Is this really what we want for ourselves or for our nearest and dearest? The UK government is committed to increasing healthcare expenditure but the projected increases are nowhere near to helping us match our EU neighbours’ spends on healthcare.
Does this really matter? Well, think about the waiting times for diagnosis and treatment that you, your neighbours and friends, and relatives are currently facing.
We know that waiting a long time for diagnosis and treatment is not only a source of great anxiety for individuals and their families. It also can result in people getting sicker and thus needing more treatment for longer. It can make the difference between outpatient treatment and inpatient care too.
In the past 6 months I’ve had two reasons for referrals for two different -both cancer-related, though- problems. In each case the referral was classed as ‘urgent’. The first was a source of a lot of anxiety because of family history. After 6 months’ wait I gave up and went privately (a year later an NHS slot became available).
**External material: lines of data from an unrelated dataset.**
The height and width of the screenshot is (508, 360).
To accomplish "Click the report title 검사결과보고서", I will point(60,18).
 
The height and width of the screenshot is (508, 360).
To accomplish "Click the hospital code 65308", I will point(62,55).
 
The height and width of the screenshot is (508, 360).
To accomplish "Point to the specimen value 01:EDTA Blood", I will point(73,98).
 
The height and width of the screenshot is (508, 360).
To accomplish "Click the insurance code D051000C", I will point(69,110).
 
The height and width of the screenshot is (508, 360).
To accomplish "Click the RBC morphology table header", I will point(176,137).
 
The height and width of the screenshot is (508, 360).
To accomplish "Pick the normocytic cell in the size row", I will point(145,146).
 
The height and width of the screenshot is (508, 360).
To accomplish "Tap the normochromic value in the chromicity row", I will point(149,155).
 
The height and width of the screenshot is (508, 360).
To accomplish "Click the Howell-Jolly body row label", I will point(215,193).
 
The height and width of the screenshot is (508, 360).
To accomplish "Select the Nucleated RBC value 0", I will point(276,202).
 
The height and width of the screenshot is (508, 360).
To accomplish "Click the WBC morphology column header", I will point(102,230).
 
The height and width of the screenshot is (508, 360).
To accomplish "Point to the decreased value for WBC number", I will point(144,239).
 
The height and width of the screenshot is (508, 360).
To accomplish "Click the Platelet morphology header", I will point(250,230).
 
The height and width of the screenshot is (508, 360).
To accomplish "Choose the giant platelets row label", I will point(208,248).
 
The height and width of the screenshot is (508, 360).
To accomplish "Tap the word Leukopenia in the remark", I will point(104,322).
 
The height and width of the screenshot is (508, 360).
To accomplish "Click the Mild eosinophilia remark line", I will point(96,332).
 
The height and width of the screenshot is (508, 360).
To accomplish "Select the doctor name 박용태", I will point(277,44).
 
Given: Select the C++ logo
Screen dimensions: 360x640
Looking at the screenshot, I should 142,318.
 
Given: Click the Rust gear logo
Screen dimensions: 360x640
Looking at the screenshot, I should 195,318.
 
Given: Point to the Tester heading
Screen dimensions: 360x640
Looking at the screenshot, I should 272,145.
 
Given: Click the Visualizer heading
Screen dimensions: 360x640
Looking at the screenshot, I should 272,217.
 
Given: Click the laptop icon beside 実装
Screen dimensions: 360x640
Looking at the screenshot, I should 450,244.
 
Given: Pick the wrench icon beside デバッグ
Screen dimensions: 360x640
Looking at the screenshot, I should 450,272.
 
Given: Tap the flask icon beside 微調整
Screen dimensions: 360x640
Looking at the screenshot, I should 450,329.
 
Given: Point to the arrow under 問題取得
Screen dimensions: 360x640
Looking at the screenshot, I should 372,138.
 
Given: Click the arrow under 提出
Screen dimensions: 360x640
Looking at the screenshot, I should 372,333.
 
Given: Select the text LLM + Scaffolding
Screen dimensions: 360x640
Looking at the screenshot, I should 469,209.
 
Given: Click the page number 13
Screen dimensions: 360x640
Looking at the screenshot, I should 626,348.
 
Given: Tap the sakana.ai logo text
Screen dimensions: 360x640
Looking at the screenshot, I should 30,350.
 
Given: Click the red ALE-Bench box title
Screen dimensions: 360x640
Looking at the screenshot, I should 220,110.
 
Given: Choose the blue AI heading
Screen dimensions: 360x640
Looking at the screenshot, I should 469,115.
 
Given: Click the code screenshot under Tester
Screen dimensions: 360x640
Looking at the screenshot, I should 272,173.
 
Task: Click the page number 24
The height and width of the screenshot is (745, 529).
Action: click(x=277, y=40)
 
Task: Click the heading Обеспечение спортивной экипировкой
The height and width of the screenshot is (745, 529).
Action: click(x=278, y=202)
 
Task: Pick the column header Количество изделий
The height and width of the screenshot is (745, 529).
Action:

The other was quicker, but still too long-and in the end needed a bigger incision, and more stitches, than it would have if it had been dealt with as quickly as my GP had expected it to have been.
I bet that you and your family can recount similar stories. It is not good enough for any of us. Maybe its time we spent less time and energy talking about the terms of Brexit and more time debating what really will make a difference to us: the NHS and how to ensure it is fit for our purposes!